A number of Fife women are undergoing gruelling chemotherapy treatment that is of no benefit to them because the region’s health board does not offer a simple test.
The genetic test, called Oncotype DX, which can accurately predict the chances of a cancerous tumour returning after surgery, is available in every NHS area in Britain apart from three – Fife, Tayside and Dumfries and Galloway.
Leading cancer charities have raised concern over some women being denied access to the test, which can help many patients to avoid unnecessary and expensive chemotherapy.
Gregor McNie, of Cancer Research UK, said: “The Oncotype DX test has been approved for use by NHS Scotland in women with breast cancer in certain situations to better select patients for chemotherapy.

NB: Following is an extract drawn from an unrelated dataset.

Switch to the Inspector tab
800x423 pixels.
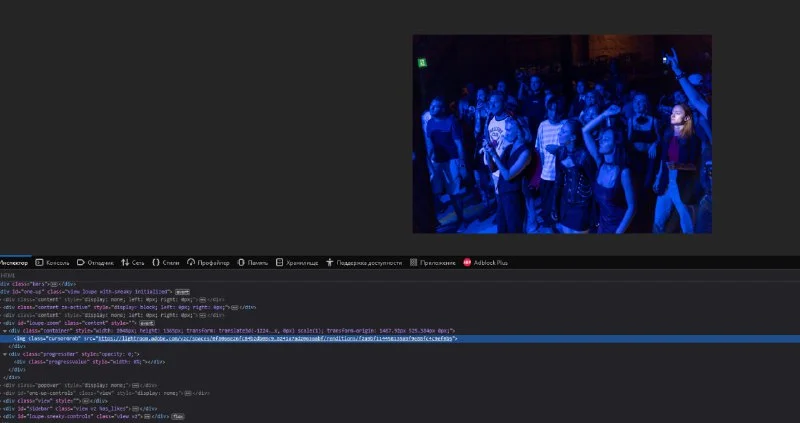tap(14, 262)
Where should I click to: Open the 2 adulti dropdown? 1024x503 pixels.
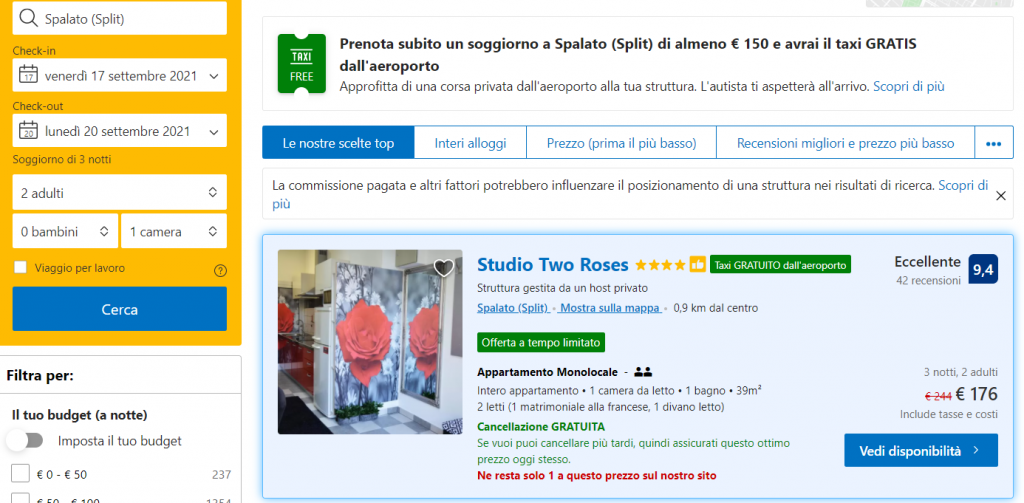click(x=120, y=193)
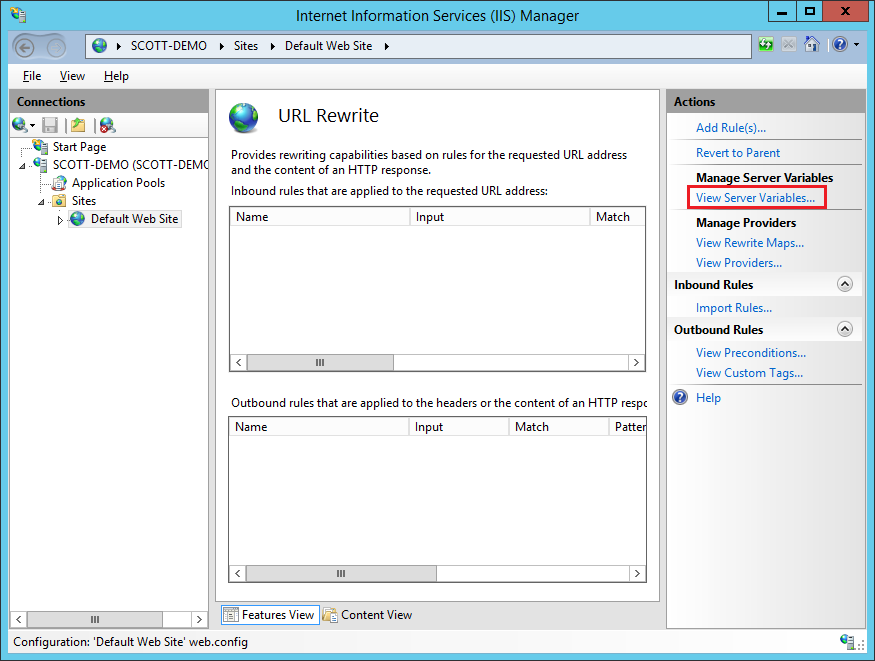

“It is important that patients who could benefit have access to the test, helping to avoid treating those whose risk of recurrence is low and so sparing them potential side-effects of treatment.”

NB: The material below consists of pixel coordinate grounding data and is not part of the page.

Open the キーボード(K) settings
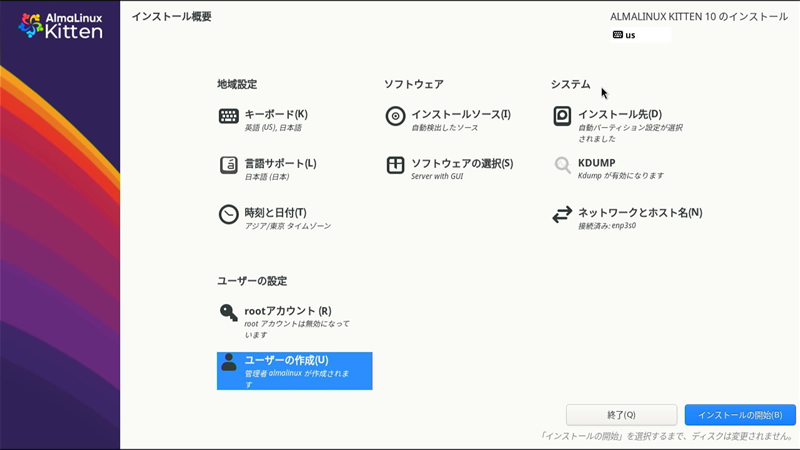 [276, 114]
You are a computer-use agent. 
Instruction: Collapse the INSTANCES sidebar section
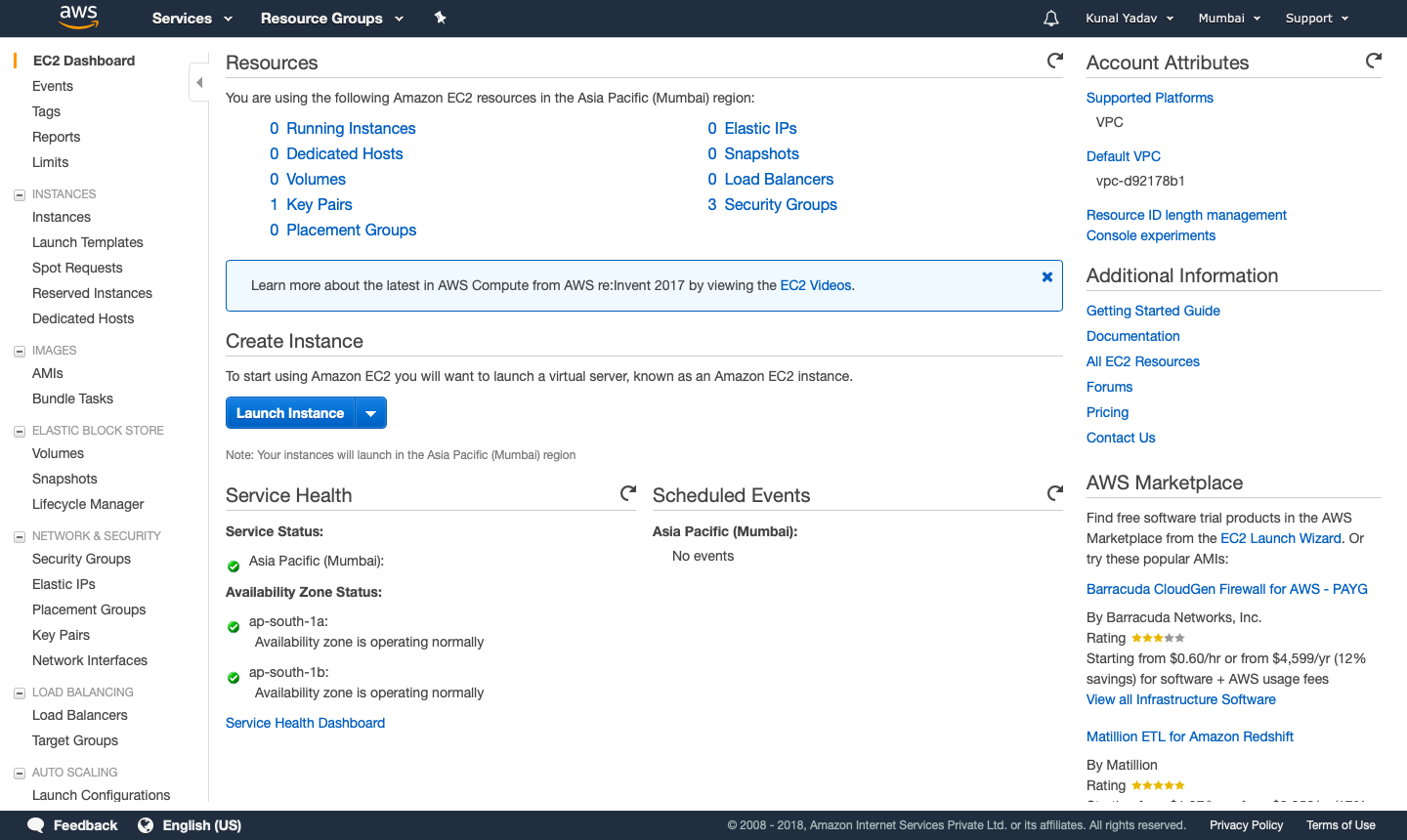20,195
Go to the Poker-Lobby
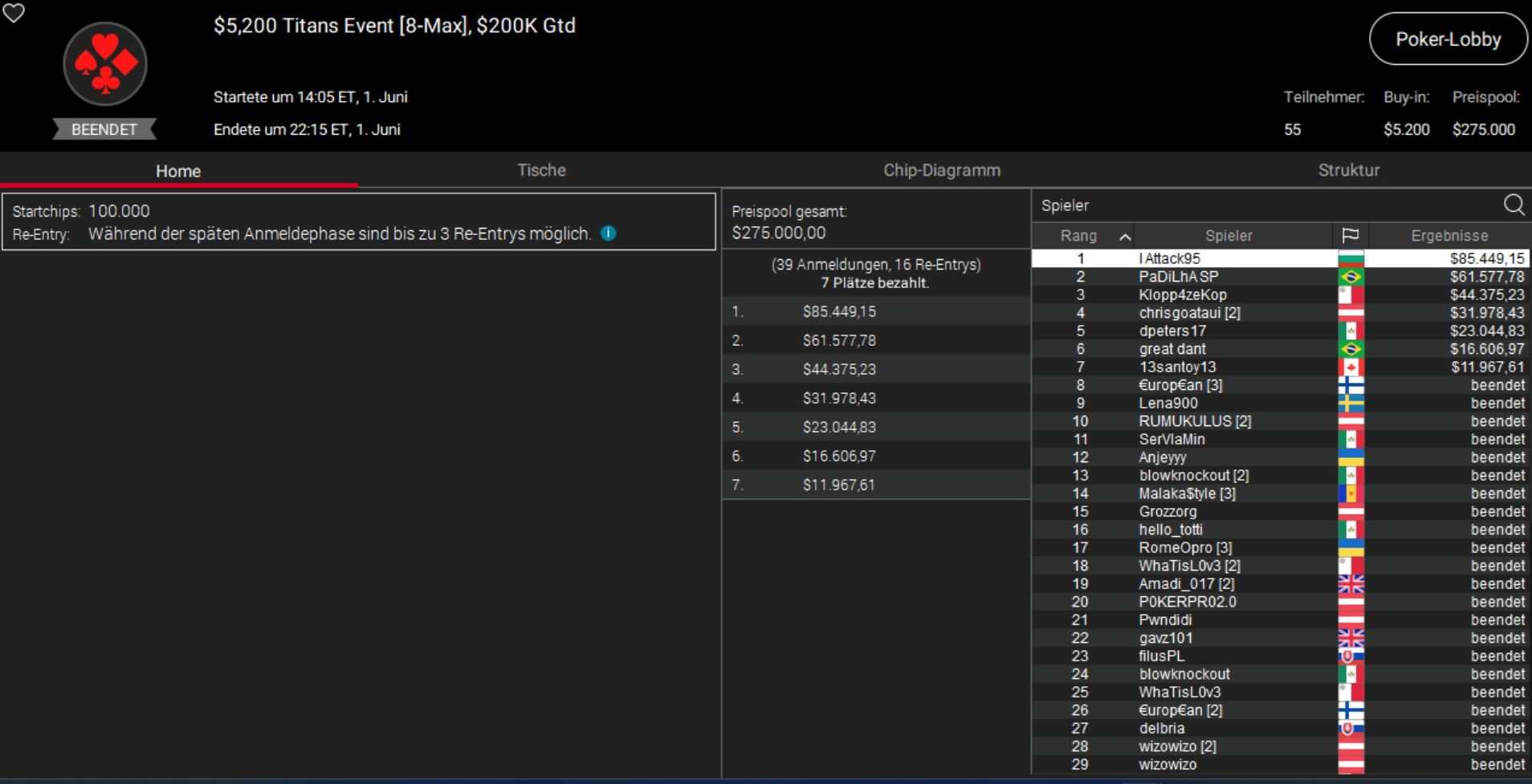The height and width of the screenshot is (784, 1532). [1447, 39]
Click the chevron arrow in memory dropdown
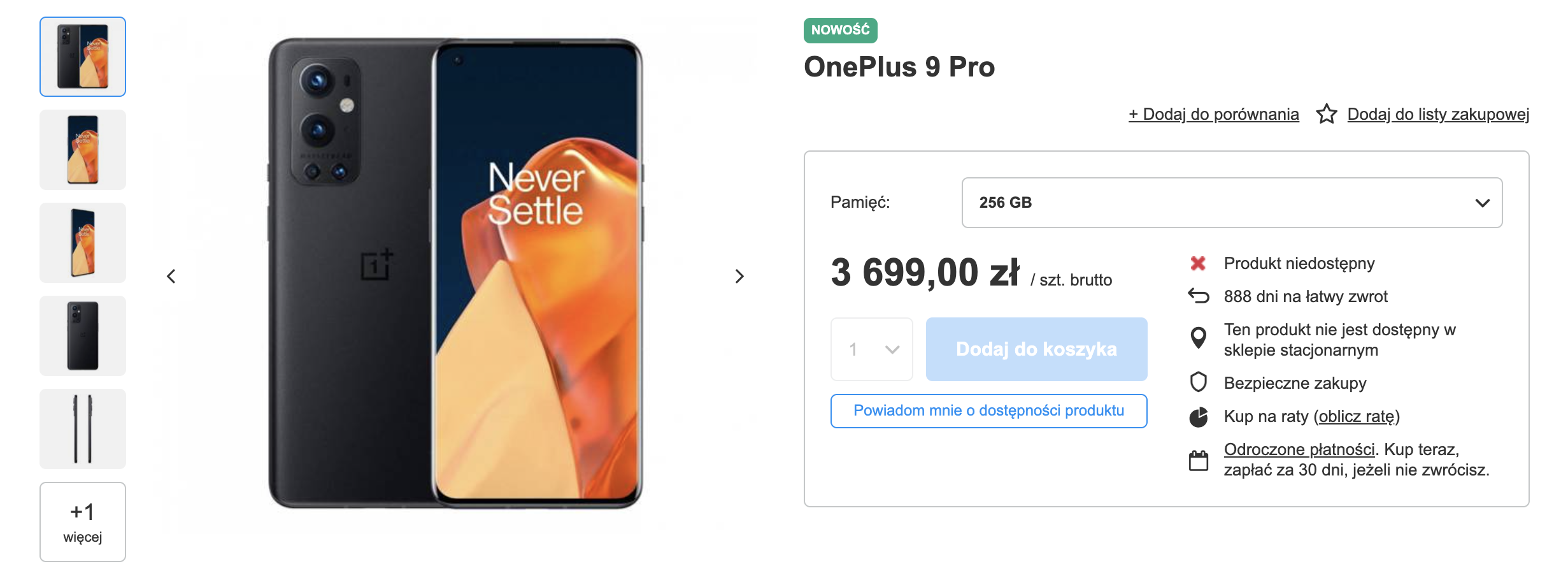Viewport: 1568px width, 580px height. coord(1482,203)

In March the government gave a firm commitment to make the test available for all women.
A recent Scottish Government publication, ‘Beating Cancer - Ambition and Action’ estimated that the Oncotype DX test could help around a quarter of women affected by the disease to avoid unnecessary chemotherapy treatment, saving health boards money in the processs.
At the time of going to press no comment was forthcoming from NHS Fife on why it is not currently available.